The US consulate in Chengdu opened in 1985 and covers Sichuan, Yunnan, Guizhou and Chongqing in China's south-eastern region. It also covers Tibet, whose status as an autonomous region of China is a longtime thorn in relations between the world's two largest economies.

The Chengdu mission is also where former Chongqing city police chief Wang Lijun fled in 2012 with evidence linking the family of his boss, the once high-flying Bo Xilai, to the death of British businessman Neil Heywood.

Those allegations touched off a scandal that roiled the Chinese political establishment and saw then-Chongqing party secretary Bo ousted and his wife convicted of Heywood's murder.

"The US has over 1,000 staff at the Hong Kong consulate," Mr Hu, the editor of the Communist Party newspaper, wrote in a post on Chinese social media Thursday. "What are so many people doing? It is obviously a spy centre."

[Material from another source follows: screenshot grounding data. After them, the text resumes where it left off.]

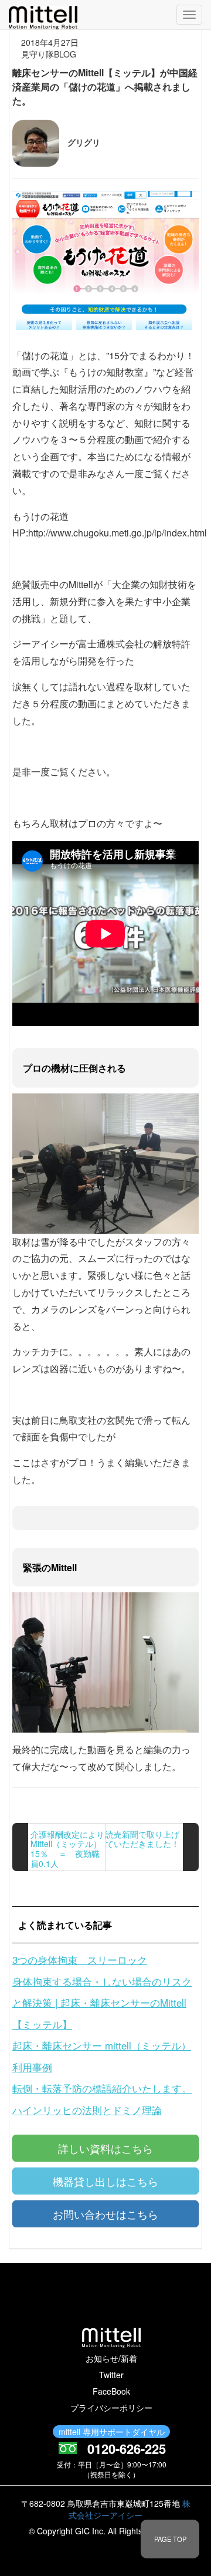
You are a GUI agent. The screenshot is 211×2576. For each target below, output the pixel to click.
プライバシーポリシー (111, 2407)
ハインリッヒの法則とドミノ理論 (87, 2109)
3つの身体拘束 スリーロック (79, 1959)
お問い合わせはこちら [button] (105, 2213)
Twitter (111, 2375)
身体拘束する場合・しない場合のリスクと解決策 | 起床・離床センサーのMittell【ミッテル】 (102, 2002)
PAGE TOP (170, 2539)
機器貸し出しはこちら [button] (105, 2181)
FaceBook (111, 2391)
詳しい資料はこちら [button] (105, 2148)
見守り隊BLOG (48, 54)
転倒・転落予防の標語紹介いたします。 (102, 2088)
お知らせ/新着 (111, 2358)
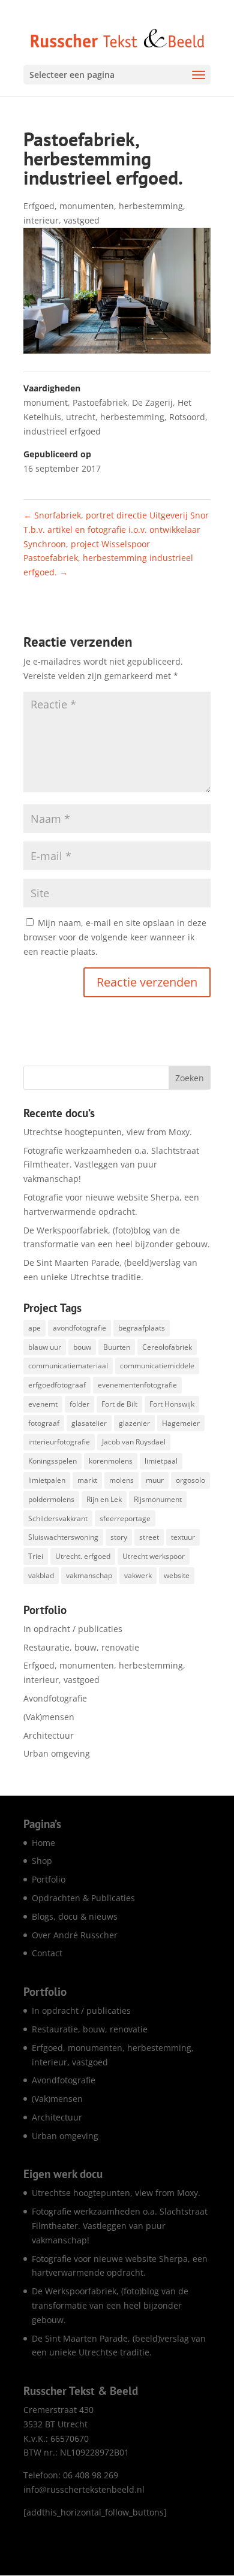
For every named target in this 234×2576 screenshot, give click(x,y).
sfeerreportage (125, 1518)
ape (34, 1328)
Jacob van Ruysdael (134, 1442)
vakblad (41, 1575)
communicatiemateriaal (68, 1366)
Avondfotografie (55, 1698)
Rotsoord (187, 417)
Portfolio (48, 1879)
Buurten (116, 1347)
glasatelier (89, 1423)
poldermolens (51, 1499)
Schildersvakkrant (58, 1518)
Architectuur (48, 1735)
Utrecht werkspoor (153, 1556)
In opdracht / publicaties (72, 1628)
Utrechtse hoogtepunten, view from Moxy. (107, 1132)
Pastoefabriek (100, 402)
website (177, 1575)
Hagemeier (181, 1423)
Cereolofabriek (167, 1347)
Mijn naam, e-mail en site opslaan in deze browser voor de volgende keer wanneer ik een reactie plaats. (114, 937)
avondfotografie (79, 1328)
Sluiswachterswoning (63, 1537)
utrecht (80, 417)
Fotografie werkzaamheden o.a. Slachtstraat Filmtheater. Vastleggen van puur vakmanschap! (111, 1165)
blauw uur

Cutting its staff to 100 or 200 people could be one of the many options available to China, he said.

Mr Hu also wrote that the US consulate in Wuhan - the mainland city at the early epicentre of the coronavirus pandemic - has already started making preparations, saying the Chinese mission in Houston was only give 72 hours to close causing great inconvenience.

He didn't elaborate or say where he got the information.

Closing the Wuhan consulate would thus be too easy and the US sense of pain would not be the same as that felt by Chinese diplomats leaving Houston, Mr Hu said.

"Therefore when China makes a retaliatory move, it is very likely to jump out of the US' preset battlefield and start at a place the makes the US feel more pain and catches it by surprise," he wrote.